──────── Entries provided ────────

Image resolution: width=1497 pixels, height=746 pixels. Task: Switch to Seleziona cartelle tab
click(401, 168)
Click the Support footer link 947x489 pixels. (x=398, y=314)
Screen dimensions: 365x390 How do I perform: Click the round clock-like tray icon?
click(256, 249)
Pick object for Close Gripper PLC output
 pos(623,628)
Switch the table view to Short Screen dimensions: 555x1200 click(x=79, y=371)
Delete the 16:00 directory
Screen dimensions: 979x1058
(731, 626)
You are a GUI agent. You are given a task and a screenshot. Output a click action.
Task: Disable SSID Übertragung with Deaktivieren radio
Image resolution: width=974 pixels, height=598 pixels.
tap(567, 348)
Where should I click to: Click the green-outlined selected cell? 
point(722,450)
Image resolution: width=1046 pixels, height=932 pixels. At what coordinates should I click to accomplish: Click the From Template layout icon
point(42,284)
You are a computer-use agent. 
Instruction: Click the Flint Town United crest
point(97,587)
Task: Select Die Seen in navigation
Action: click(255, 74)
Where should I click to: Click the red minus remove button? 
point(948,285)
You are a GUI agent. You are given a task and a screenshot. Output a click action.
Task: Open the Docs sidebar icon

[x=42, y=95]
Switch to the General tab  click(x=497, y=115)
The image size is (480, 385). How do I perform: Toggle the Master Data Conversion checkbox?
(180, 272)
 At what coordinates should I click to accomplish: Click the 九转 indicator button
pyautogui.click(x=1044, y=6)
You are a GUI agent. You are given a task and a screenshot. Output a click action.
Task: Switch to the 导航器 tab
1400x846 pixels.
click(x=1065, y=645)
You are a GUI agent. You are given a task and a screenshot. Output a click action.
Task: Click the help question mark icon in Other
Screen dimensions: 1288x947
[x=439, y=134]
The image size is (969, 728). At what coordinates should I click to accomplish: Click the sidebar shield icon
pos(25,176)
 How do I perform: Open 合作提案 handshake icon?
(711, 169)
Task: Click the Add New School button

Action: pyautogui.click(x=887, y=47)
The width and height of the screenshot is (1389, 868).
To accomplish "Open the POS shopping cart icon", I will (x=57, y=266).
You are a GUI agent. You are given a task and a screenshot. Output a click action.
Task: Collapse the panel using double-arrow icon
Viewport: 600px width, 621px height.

────────

# Job
Revise the records above so that every "GUI agent" becomes "interface agent", leaving all other text unchanged.

# Task answer
Image resolution: width=1497 pixels, height=746 pixels. Task: Switch to Seleziona cartelle tab
click(401, 168)
Click the Support footer link 947x489 pixels. (x=398, y=314)
Screen dimensions: 365x390 How do I perform: Click the round clock-like tray icon?
click(256, 249)
Pick object for Close Gripper PLC output
 pos(623,628)
Switch the table view to Short Screen dimensions: 555x1200 click(x=79, y=371)
Delete the 16:00 directory
Screen dimensions: 979x1058
(731, 626)
You are a interface agent. You are given a task and a screenshot. Output a click action.
Task: Disable SSID Übertragung with Deaktivieren radio
Image resolution: width=974 pixels, height=598 pixels.
tap(567, 348)
Where should I click to: Click the green-outlined selected cell? 
point(722,450)
Image resolution: width=1046 pixels, height=932 pixels. At what coordinates should I click to accomplish: Click the From Template layout icon
point(42,284)
You are a computer-use agent. 
Instruction: Click the Flint Town United crest
point(97,587)
Task: Select Die Seen in navigation
Action: click(255, 74)
Where should I click to: Click the red minus remove button? 
point(948,285)
You are a interface agent. You are given a task and a screenshot. Output a click action.
Task: Open the Docs sidebar icon

[x=42, y=95]
Switch to the General tab  click(x=497, y=115)
The image size is (480, 385). How do I perform: Toggle the Master Data Conversion checkbox?
(180, 272)
 At what coordinates should I click to accomplish: Click the 九转 indicator button
pyautogui.click(x=1044, y=6)
You are a interface agent. You are given a task and a screenshot. Output a click action.
Task: Switch to the 导航器 tab
1400x846 pixels.
click(x=1065, y=645)
You are a interface agent. You are given a task and a screenshot. Output a click action.
Task: Click the help question mark icon in Other
Screen dimensions: 1288x947
[x=439, y=134]
The image size is (969, 728). At what coordinates should I click to accomplish: Click the sidebar shield icon
pos(25,176)
 How do I perform: Open 合作提案 handshake icon?
(711, 169)
Task: Click the Add New School button

Action: pyautogui.click(x=887, y=47)
The width and height of the screenshot is (1389, 868).
To accomplish "Open the POS shopping cart icon", I will (x=57, y=266).
You are a interface agent. You are given a task and a screenshot. Output a click action.
Task: Collapse the panel using double-arrow icon
Viewport: 600px width, 621px height.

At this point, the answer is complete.